Of course authentication, authorization, audit trails, workflow, and versioning should be expected in any SOA Repository/Registry.

Sunday, July 22, 2007

RESTful IDEAS

About a year ago, I published a white paper entitled: "Beyond S1000D: an SOA Enabled Interoperability Framework for the Aerospace Industry".

The white paper proposed a framework called "Integrated Documentation Environment for Aircraft Support (IDEAS)" for the interoperability of enterprise content management and publishing systems within the aerospace industry. The goal was to allow new capabilities such as the remote access to library services, cross-repository exchange, cross-repository aggregation, and cross-repository observation.

Global aerospace organizations acquire technical publications from multiple suppliers and business partners. They must address the following challenges:

  • The elimination of the high costs associated with paper libraries and the shipping of physical products such as paper, CDs, and DVDs.

  • The safety and regulatory compliance concerns related to the slow distribution of supplements to field sites.

  • The need for a single point of access to the multitude of technical documentation needed to maintain and operate aerospace equipments.


The IDEAS concept was created to address current inefficiencies in technical data management processes within the industry by taking advantage of Service-Oriented Architecture (SOA) and emerging content management standards such as the JSR 170 Content Repository for Java Technology API.

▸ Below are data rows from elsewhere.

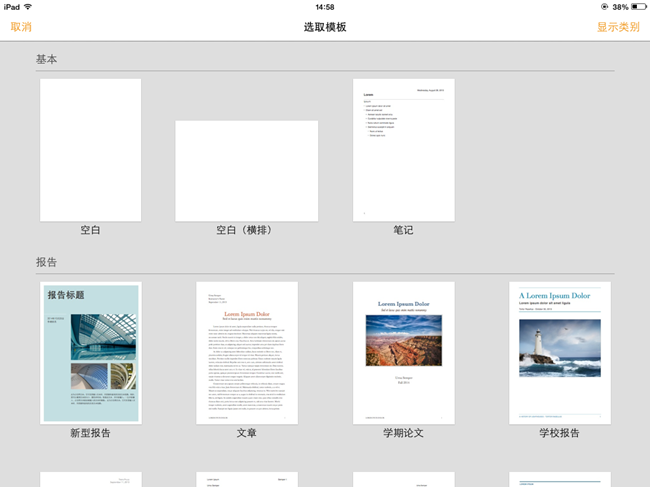
Task: Open the 笔记 notes template thumbnail
Action: (x=403, y=150)
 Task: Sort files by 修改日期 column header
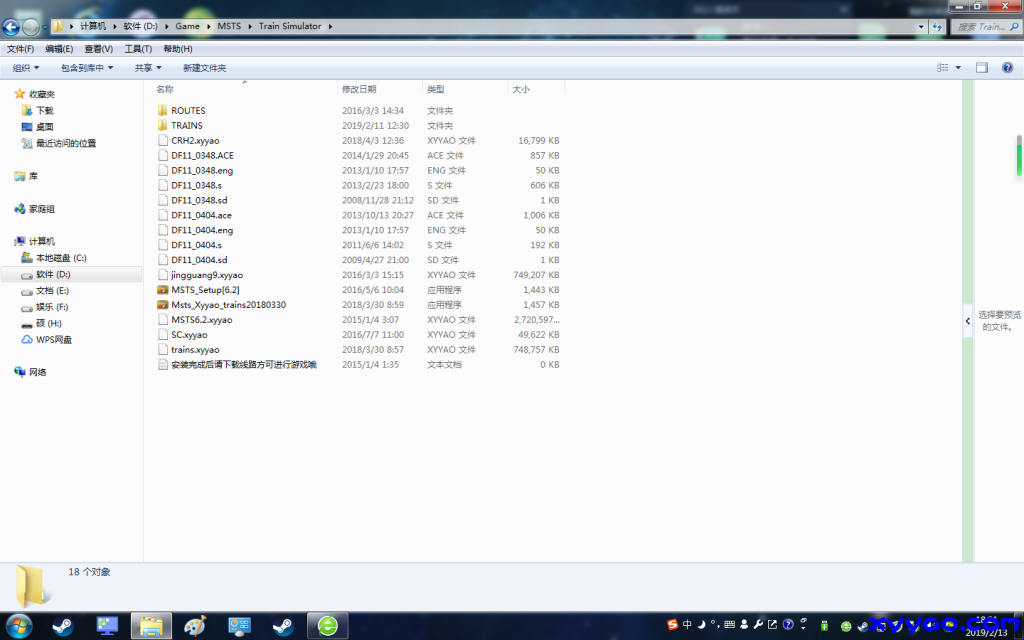tap(358, 89)
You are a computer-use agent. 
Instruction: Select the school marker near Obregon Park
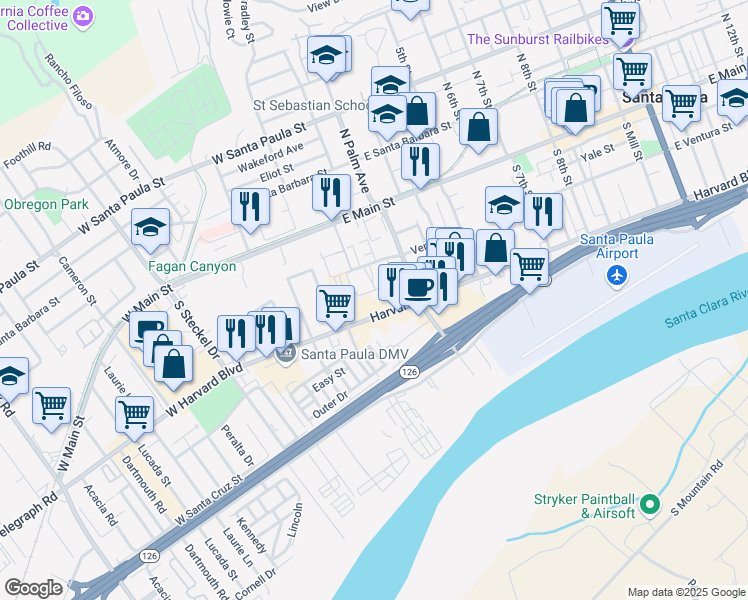pos(150,227)
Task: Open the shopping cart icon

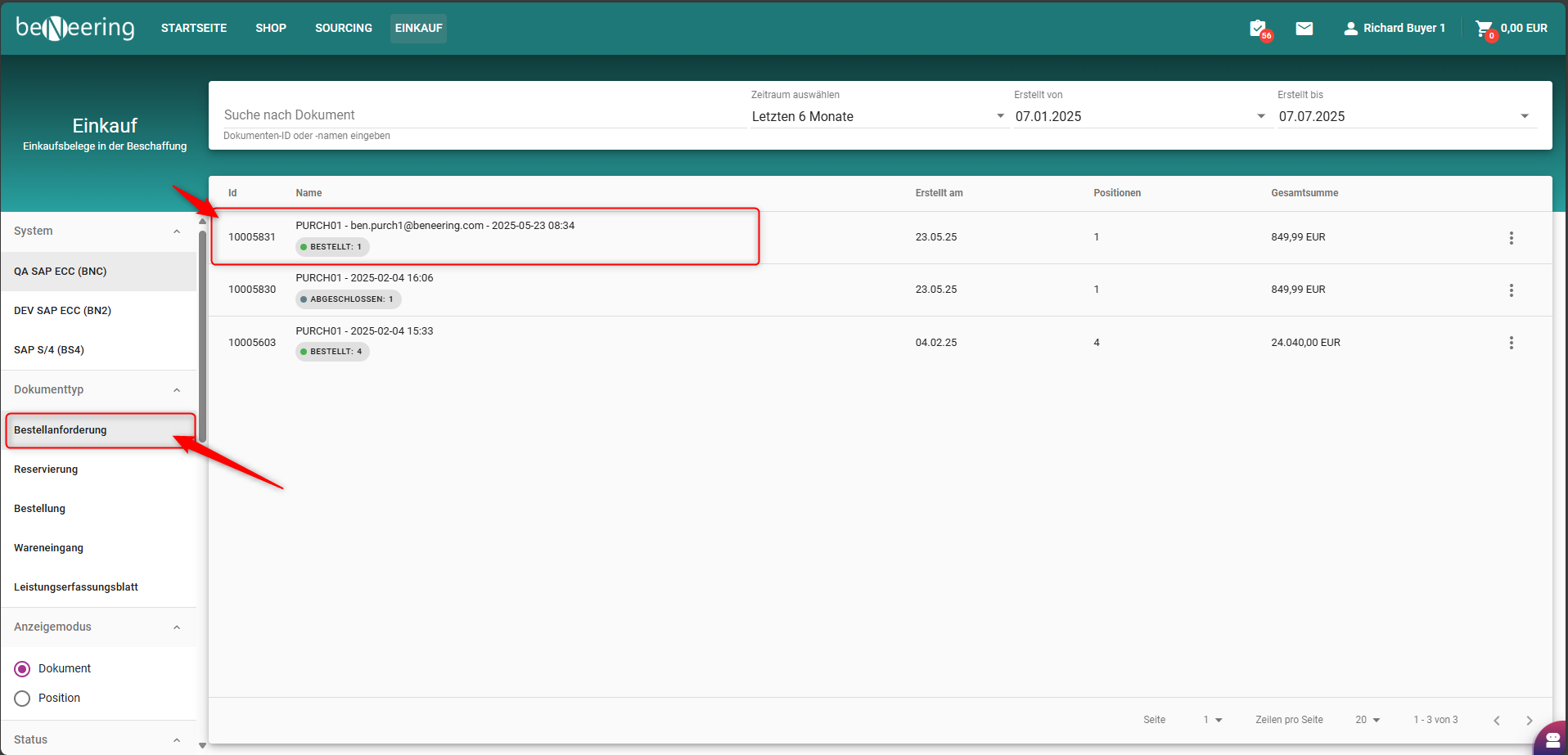Action: 1483,29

One the Java EE platform, JSR 170 is enjoying a lot of success in terms of adoption and implementation. In the Open Source world, the Apache Jackrabbit project continues to evolve and there is now a Spring JSR 170 Module to simplify development with the very popular Spring Framework.

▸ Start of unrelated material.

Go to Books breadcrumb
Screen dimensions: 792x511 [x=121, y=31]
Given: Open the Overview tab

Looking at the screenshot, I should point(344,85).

For cross-platform interoperability, SOA based solutions have traditionally relied on web services standards such as SOAP, WSDL, and UDDI. However, in today's Web 2.0 world, alternative approaches such as the Representational State Transfer (REST) architectural style and the OpenSearch specification (for federated searches) are getting a lot of attention for their simplicity and scalability.

REST is based on the notion that resources on the web are URI-addressable and that all CRUD (Create, Retrieve, Update and Delete) operations on those resources can be implemented through a generic interface (e.g., HTTP GET, POST, PUT, DELETE). In contrast, RPC-based mechanisms such as SOAP use many custom methods and expose a single or few endpoint URIs. It turned out that the requirements for interoperable enterprise content management systems are more amenable to the REST architectural style.

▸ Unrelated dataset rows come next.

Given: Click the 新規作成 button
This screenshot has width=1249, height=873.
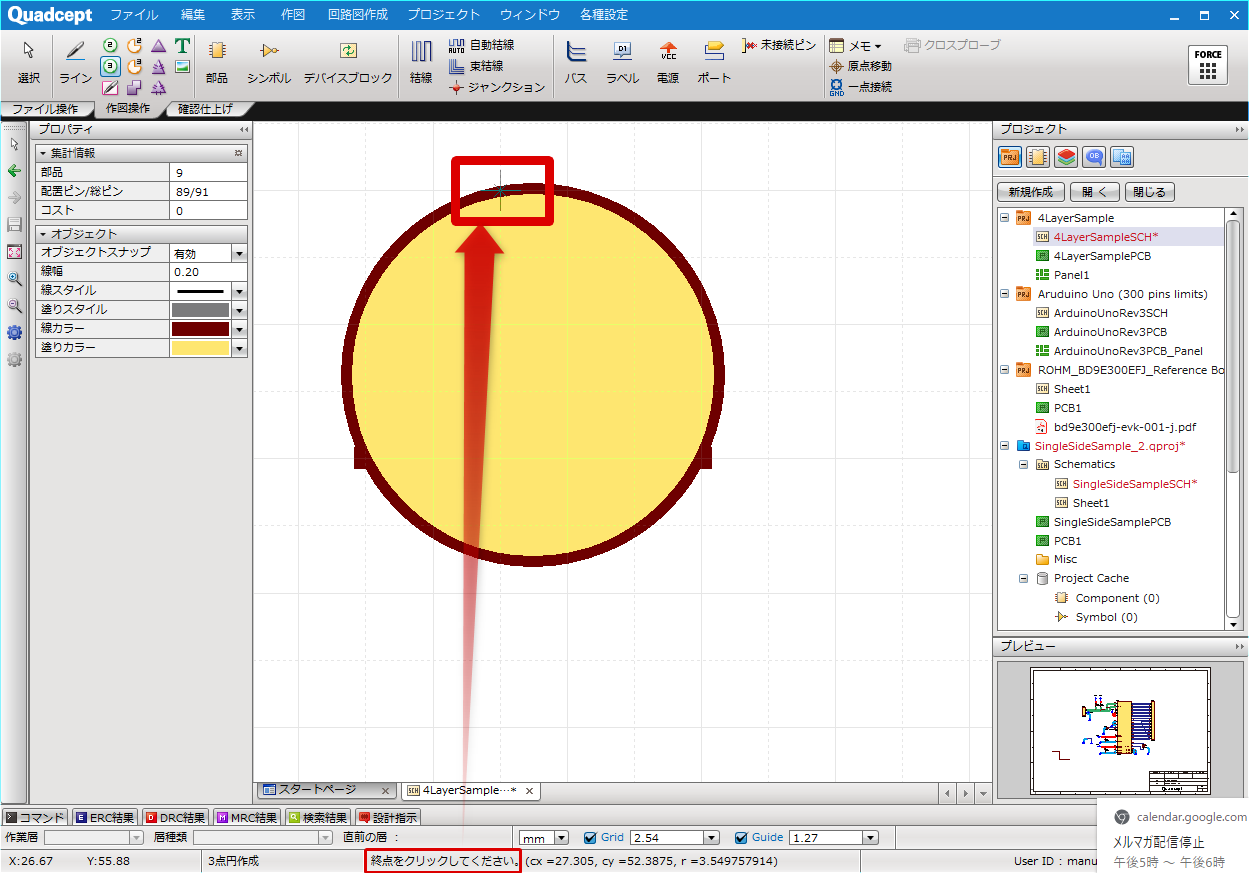Looking at the screenshot, I should tap(1030, 192).
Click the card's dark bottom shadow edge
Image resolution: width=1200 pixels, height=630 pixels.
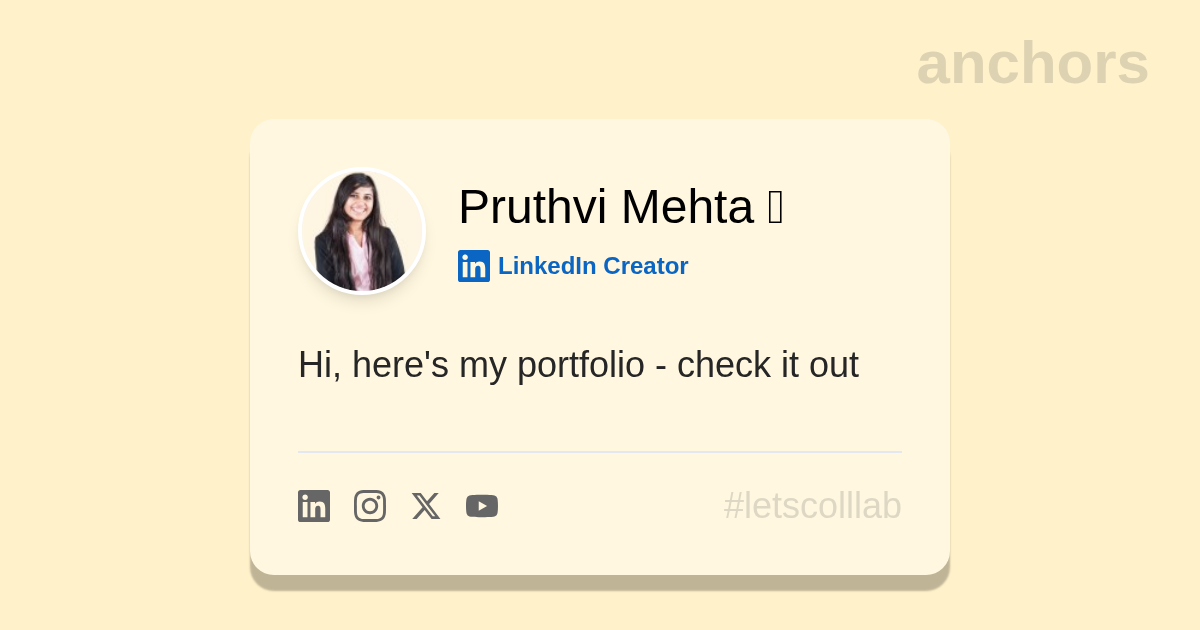point(600,582)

The resurgence of REST can be felt across the application development landscape. Struts 2 introduced a REST-style improvement to action mapping called Restful2ActionMapper (itself inspired by the REST support in Ruby on Rails). Support for RESTful web applications is been added to JSF through the RestFaces project. REST APIs are also easy to implement with scripting languages such as JavaScript and FreeMarker.

The technical documentation needed to operate and maintain an airline's fleet is supplied by several manufacturers including aircraft, engine, and component manufacturers. Regulatory agencies ( FAA and the NTSB) also publish documents such as Advisory Circulars (ACs), Airworthiness Directives (ADs), and various forms and regulations. If all these organizations expose their content repositories via OpenSearch, then an airline technician will be able to perform a federated search across all those repositories to obtain technical information about particular equipment. The results could be formatted in ATOM to allow the technician to receive updates via web feed.

To expose a library service with a REST-style API, a content management system would typically need to provide the following:

  1. A description of the service including URI templates, HTTP method binding, authentication, transaction, response content types, and response status

  2. The specification of the code (script or Java ) that is executed on the invocation of the URI

  3. Response templates


JSR 311, the Java API for RESTful Web Services will define a set of Java APIs for the development of Web services built according to the REST architectural style.